QUOTED TEXT
# new ductwork for wood stove



## MOgal (Jul 27, 2002)

We have a nice woodstove that will run us out of our remodeled former 2 car attached garage which is now a craft room/storage area. We have been thinking about using insulated flexible ductwork with an inline fan through the attic from the room with the wood heater in it to the main living areas of the house to better circulate the heated air. The fans we found at the local big box hardware store are from

http://www.suncourt.com/2Speed_Inductors.html.

Has anybody tried this and if so, what pitfalls did you encounter? Did you use a thermostat to control the fan or an on/off switch? What size duct and fan did you use? Where did you place the fan, some where along the ductwork or at either end of the ductwork? Most importantly, did it work to your expectations?

Moving the woodstove isn't an option. Besides we put the stove in that space because it was on the very end of the central air ductwork and stayed cold all the time--make that frigid because I've stored food out there that wouldn't go into the frig after holiday meals. I found a sawmill near us where I can get scraps, mostly oak, from pallet making to fuel the stove for little money. Good exercise and far cheaper than propane.

Thanks for your input.


----------



## Ed_Stanton (Dec 28, 2004)

AIM A
Copy the wood stove ductwork thread word for word, in full.

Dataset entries

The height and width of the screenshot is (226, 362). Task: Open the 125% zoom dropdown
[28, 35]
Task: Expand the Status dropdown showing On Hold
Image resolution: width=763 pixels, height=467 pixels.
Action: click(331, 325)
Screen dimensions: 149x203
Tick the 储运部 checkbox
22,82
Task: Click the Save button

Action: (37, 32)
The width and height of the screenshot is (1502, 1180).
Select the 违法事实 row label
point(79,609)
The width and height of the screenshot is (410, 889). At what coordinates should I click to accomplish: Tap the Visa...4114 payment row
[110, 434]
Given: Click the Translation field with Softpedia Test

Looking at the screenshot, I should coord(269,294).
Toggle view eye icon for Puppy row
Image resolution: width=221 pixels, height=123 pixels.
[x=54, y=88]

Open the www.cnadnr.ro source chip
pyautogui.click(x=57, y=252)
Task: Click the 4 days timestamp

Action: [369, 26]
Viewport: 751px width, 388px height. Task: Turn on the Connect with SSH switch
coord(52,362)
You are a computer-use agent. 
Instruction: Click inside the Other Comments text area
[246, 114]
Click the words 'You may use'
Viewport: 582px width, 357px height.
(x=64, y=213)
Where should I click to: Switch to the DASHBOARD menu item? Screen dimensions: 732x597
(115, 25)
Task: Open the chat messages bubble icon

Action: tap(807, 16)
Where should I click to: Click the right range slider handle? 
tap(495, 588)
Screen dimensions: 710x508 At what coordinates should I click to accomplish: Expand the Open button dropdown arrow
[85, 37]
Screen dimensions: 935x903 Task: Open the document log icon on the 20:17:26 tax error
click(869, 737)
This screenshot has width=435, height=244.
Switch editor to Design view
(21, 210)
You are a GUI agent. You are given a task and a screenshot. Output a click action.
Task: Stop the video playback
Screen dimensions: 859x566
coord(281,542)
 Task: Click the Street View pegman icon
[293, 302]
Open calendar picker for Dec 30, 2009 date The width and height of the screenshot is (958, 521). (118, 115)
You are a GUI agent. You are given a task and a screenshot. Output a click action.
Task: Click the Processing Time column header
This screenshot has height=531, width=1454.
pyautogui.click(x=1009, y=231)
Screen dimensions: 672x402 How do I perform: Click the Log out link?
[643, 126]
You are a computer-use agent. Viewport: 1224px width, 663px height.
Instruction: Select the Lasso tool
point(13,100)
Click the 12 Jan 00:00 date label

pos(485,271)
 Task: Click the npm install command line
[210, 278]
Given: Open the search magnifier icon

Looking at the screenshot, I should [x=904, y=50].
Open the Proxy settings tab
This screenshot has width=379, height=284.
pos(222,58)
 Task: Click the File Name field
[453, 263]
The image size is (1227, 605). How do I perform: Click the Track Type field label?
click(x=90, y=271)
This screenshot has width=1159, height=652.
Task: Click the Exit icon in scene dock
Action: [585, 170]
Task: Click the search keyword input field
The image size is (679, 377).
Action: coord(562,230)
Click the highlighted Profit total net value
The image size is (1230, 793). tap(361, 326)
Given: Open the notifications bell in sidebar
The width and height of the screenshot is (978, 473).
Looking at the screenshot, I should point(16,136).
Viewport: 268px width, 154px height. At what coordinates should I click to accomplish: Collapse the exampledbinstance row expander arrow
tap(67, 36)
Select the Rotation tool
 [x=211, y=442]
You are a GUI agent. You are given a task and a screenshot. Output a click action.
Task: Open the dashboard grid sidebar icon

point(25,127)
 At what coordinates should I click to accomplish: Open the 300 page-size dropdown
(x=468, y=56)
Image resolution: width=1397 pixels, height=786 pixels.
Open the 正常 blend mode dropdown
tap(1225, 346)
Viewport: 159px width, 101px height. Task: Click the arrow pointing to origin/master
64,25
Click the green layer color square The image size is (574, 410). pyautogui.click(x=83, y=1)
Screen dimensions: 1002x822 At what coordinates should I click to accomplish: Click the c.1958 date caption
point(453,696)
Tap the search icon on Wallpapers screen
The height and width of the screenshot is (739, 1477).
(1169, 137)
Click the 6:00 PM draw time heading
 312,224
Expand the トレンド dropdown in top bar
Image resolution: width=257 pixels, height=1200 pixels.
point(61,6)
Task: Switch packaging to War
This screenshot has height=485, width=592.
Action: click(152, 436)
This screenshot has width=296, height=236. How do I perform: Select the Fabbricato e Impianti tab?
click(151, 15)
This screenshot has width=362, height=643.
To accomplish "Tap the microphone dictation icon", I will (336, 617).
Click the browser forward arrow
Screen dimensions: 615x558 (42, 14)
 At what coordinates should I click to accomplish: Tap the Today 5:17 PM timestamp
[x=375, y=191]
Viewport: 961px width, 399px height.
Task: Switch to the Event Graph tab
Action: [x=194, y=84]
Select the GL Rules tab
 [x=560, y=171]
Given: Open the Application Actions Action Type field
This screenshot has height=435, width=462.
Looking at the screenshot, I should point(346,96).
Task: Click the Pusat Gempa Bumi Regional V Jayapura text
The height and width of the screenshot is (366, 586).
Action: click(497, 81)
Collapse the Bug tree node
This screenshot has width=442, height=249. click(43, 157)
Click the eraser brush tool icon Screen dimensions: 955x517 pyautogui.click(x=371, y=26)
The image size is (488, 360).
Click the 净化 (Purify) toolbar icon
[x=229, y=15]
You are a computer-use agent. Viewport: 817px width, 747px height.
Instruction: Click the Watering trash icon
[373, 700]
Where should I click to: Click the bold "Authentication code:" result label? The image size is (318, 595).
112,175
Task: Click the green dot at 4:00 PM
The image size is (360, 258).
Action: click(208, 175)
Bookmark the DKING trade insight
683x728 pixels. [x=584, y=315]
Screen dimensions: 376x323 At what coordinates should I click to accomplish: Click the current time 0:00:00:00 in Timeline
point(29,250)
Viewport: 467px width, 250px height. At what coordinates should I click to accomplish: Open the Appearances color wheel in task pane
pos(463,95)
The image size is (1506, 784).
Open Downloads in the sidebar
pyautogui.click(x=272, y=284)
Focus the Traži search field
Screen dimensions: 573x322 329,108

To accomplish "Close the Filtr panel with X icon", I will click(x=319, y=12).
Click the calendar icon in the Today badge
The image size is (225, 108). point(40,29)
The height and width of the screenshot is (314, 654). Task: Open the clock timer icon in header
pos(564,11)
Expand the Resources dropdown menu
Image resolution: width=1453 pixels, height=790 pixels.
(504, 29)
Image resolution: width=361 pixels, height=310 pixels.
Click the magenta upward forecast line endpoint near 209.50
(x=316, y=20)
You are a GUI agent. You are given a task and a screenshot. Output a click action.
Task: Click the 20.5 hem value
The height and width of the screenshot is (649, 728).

AIM B
In the records, take the lines starting with the line with "Open the Proxy settings tab" and going on through the line with "Looking at the screenshot, I should point(16,136).", and write only those lines out again with "field" replaced by "box" and everything else unchanged.

EXERCISE RESPONSE A
# new ductwork for wood stove



## MOgal (Jul 27, 2002)

We have a nice woodstove that will run us out of our remodeled former 2 car attached garage which is now a craft room/storage area. We have been thinking about using insulated flexible ductwork with an inline fan through the attic from the room with the wood heater in it to the main living areas of the house to better circulate the heated air. The fans we found at the local big box hardware store are from

http://www.suncourt.com/2Speed_Inductors.html.

Has anybody tried this and if so, what pitfalls did you encounter? Did you use a thermostat to control the fan or an on/off switch? What size duct and fan did you use? Where did you place the fan, some where along the ductwork or at either end of the ductwork? Most importantly, did it work to your expectations?

Moving the woodstove isn't an option. Besides we put the stove in that space because it was on the very end of the central air ductwork and stayed cold all the time--make that frigid because I've stored food out there that wouldn't go into the frig after holiday meals. I found a sawmill near us where I can get scraps, mostly oak, from pallet making to fuel the stove for little money. Good exercise and far cheaper than propane.

Thanks for your input.


----------



## Ed_Stanton (Dec 28, 2004)

EXERCISE RESPONSE B
Open the Proxy settings tab
This screenshot has width=379, height=284.
pos(222,58)
 Task: Click the File Name box
[453, 263]
The image size is (1227, 605). How do I perform: Click the Track Type box label?
click(x=90, y=271)
This screenshot has width=1159, height=652.
Task: Click the Exit icon in scene dock
Action: [585, 170]
Task: Click the search keyword input box
The image size is (679, 377).
Action: coord(562,230)
Click the highlighted Profit total net value
The image size is (1230, 793). tap(361, 326)
Given: Open the notifications bell in sidebar
The width and height of the screenshot is (978, 473).
Looking at the screenshot, I should point(16,136).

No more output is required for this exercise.